Given instruction:
Retype each of the following lines without changing anything.

Stored items:
━━━

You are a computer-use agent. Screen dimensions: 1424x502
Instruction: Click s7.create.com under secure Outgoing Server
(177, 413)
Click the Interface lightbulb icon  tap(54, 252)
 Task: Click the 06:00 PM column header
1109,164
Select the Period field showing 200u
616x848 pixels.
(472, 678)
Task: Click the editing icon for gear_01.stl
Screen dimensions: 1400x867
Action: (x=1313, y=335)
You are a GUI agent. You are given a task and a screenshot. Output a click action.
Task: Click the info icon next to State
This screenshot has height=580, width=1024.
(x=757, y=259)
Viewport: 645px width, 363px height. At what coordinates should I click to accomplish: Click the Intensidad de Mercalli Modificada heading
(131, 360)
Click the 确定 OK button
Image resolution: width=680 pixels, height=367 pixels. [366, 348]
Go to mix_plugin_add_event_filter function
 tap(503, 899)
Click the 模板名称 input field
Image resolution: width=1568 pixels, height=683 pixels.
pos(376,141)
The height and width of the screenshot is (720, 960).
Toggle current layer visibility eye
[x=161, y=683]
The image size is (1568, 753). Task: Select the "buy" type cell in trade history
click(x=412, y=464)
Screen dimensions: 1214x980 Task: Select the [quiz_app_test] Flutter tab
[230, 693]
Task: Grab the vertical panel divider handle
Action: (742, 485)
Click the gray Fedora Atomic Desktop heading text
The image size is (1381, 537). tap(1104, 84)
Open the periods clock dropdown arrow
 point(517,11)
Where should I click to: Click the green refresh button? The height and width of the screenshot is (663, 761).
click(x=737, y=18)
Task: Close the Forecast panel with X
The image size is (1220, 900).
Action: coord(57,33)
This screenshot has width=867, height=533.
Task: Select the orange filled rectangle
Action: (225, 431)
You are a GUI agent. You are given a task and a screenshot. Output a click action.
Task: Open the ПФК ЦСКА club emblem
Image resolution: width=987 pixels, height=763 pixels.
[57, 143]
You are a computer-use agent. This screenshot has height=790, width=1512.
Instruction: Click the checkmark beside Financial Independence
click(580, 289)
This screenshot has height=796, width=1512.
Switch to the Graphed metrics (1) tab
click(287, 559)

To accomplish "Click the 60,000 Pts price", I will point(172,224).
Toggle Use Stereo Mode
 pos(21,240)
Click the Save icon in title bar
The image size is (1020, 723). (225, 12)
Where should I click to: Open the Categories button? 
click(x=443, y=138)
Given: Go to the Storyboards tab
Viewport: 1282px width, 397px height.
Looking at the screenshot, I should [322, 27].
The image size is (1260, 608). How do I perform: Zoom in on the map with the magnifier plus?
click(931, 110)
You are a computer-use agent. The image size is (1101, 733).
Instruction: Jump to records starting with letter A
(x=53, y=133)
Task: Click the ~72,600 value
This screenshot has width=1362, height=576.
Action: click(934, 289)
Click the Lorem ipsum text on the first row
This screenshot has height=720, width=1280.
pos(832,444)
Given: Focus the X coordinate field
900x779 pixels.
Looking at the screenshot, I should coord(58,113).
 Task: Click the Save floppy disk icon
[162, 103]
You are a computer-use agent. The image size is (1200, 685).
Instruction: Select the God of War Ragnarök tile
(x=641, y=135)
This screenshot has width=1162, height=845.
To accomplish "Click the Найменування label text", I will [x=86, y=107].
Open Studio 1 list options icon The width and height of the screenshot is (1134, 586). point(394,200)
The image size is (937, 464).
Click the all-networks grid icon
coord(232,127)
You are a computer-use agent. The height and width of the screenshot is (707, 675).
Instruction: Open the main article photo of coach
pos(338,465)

━━━

Result for this exercise:
You are a computer-use agent. Screen dimensions: 1424x502
Instruction: Click s7.create.com under secure Outgoing Server
(177, 413)
Click the Interface lightbulb icon  tap(54, 252)
 Task: Click the 06:00 PM column header
1109,164
Select the Period field showing 200u
616x848 pixels.
(472, 678)
Task: Click the editing icon for gear_01.stl
Screen dimensions: 1400x867
Action: (x=1313, y=335)
You are a GUI agent. You are given a task and a screenshot. Output a click action.
Task: Click the info icon next to State
This screenshot has height=580, width=1024.
(x=757, y=259)
Viewport: 645px width, 363px height. At what coordinates should I click to accomplish: Click the Intensidad de Mercalli Modificada heading
(131, 360)
Click the 确定 OK button
Image resolution: width=680 pixels, height=367 pixels. [366, 348]
Go to mix_plugin_add_event_filter function
 tap(503, 899)
Click the 模板名称 input field
Image resolution: width=1568 pixels, height=683 pixels.
pos(376,141)
The height and width of the screenshot is (720, 960).
Toggle current layer visibility eye
[x=161, y=683]
The image size is (1568, 753). Task: Select the "buy" type cell in trade history
click(x=412, y=464)
Screen dimensions: 1214x980 Task: Select the [quiz_app_test] Flutter tab
[230, 693]
Task: Grab the vertical panel divider handle
Action: (742, 485)
Click the gray Fedora Atomic Desktop heading text
The image size is (1381, 537). tap(1104, 84)
Open the periods clock dropdown arrow
 point(517,11)
Where should I click to: Click the green refresh button? The height and width of the screenshot is (663, 761).
click(x=737, y=18)
Task: Close the Forecast panel with X
The image size is (1220, 900).
Action: coord(57,33)
This screenshot has width=867, height=533.
Task: Select the orange filled rectangle
Action: (225, 431)
You are a GUI agent. You are given a task and a screenshot. Output a click action.
Task: Open the ПФК ЦСКА club emblem
Image resolution: width=987 pixels, height=763 pixels.
[57, 143]
You are a computer-use agent. This screenshot has height=790, width=1512.
Instruction: Click the checkmark beside Financial Independence
click(580, 289)
This screenshot has height=796, width=1512.
Switch to the Graphed metrics (1) tab
click(287, 559)

To accomplish "Click the 60,000 Pts price", I will point(172,224).
Toggle Use Stereo Mode
 pos(21,240)
Click the Save icon in title bar
The image size is (1020, 723). (225, 12)
Where should I click to: Open the Categories button? 
click(x=443, y=138)
Given: Go to the Storyboards tab
Viewport: 1282px width, 397px height.
Looking at the screenshot, I should [322, 27].
The image size is (1260, 608). How do I perform: Zoom in on the map with the magnifier plus?
click(931, 110)
You are a computer-use agent. The image size is (1101, 733).
Instruction: Jump to records starting with letter A
(x=53, y=133)
Task: Click the ~72,600 value
This screenshot has width=1362, height=576.
Action: click(934, 289)
Click the Lorem ipsum text on the first row
This screenshot has height=720, width=1280.
pos(832,444)
Given: Focus the X coordinate field
900x779 pixels.
Looking at the screenshot, I should coord(58,113).
 Task: Click the Save floppy disk icon
[162, 103]
You are a computer-use agent. The image size is (1200, 685).
Instruction: Select the God of War Ragnarök tile
(x=641, y=135)
This screenshot has width=1162, height=845.
To accomplish "Click the Найменування label text", I will [x=86, y=107].
Open Studio 1 list options icon The width and height of the screenshot is (1134, 586). point(394,200)
The image size is (937, 464).
Click the all-networks grid icon
coord(232,127)
You are a computer-use agent. The height and width of the screenshot is (707, 675).
Instruction: Open the main article photo of coach
pos(338,465)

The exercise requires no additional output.